Given instruction:
Copy out every line of the listing below word for word, leaving out the pictures.

Element lookup listing:
- - - - -
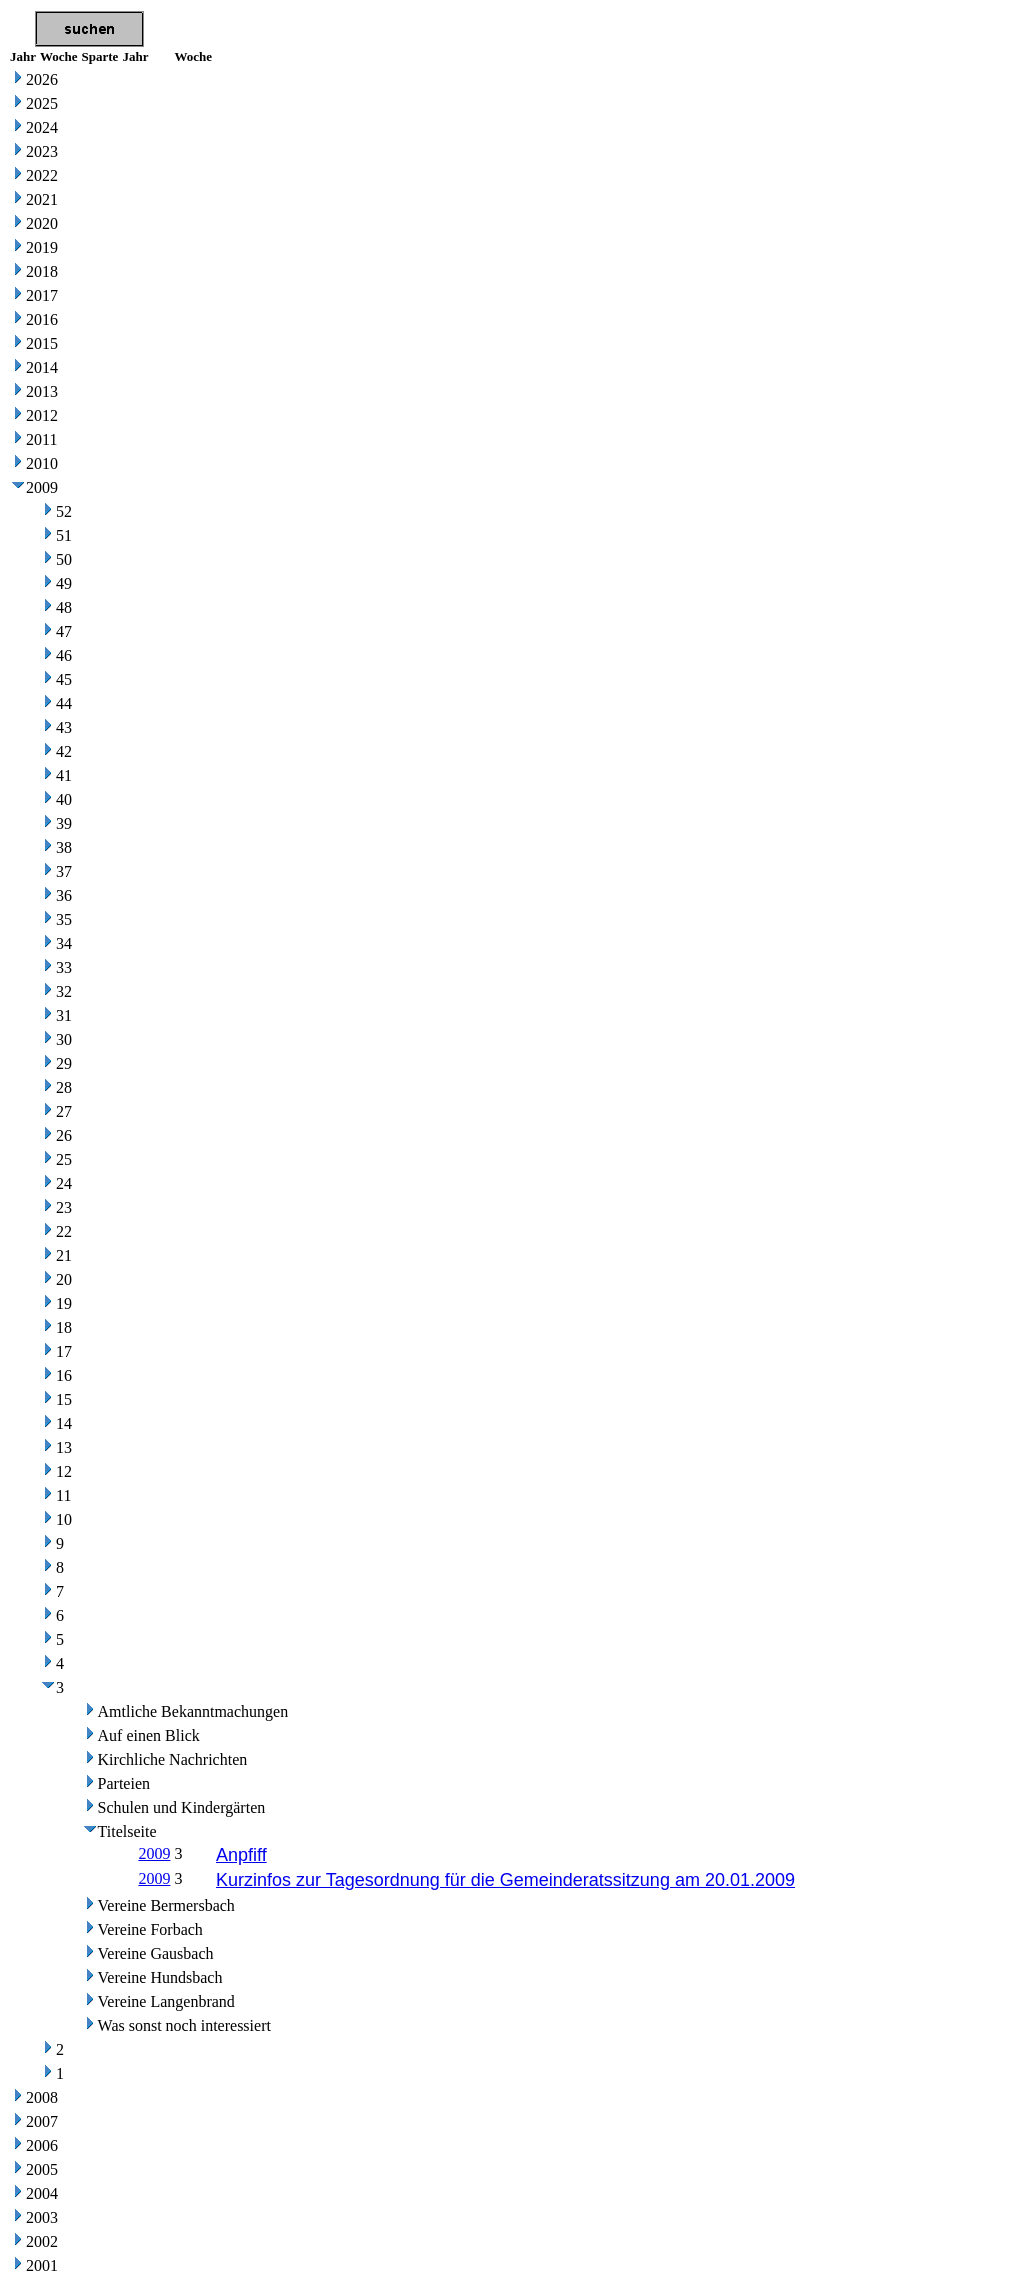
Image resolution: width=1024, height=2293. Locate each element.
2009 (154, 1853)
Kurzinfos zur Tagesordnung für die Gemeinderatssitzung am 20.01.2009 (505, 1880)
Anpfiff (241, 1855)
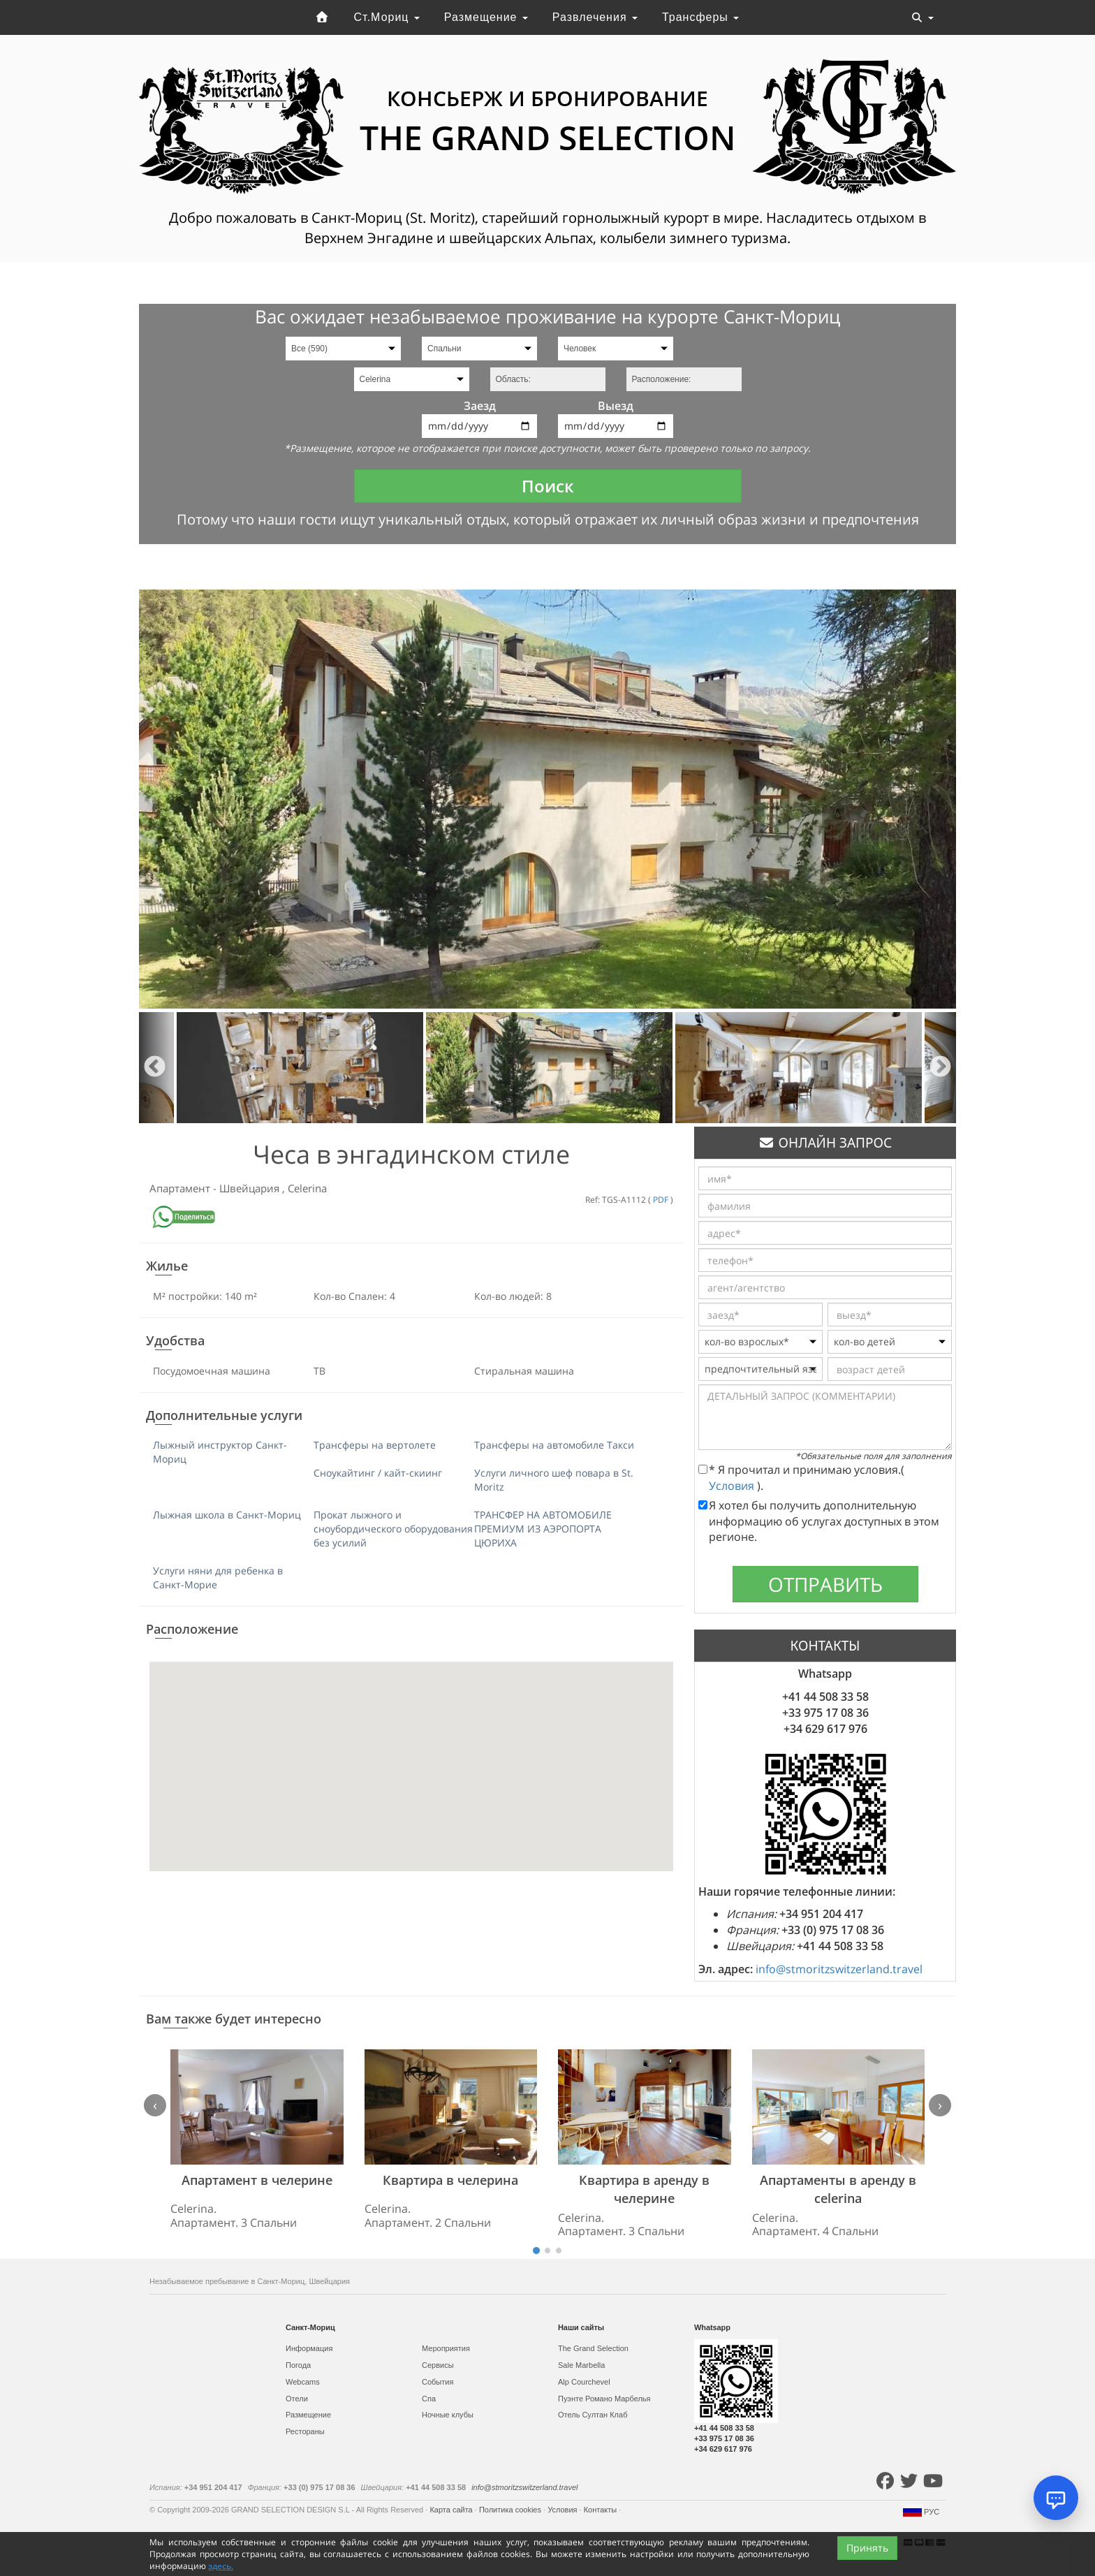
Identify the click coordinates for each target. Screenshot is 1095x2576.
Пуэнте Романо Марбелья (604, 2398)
- - - - -
Task answer:
Image resolution: width=1024, height=2293. Locate each element.
2009 (154, 1853)
Kurzinfos zur Tagesordnung für die Gemeinderatssitzung am 20.01.2009 (505, 1880)
Anpfiff (241, 1855)
Identify the click coordinates for each target. Screenshot is 1095x2576.
Пуэнте Романо Марбелья (604, 2398)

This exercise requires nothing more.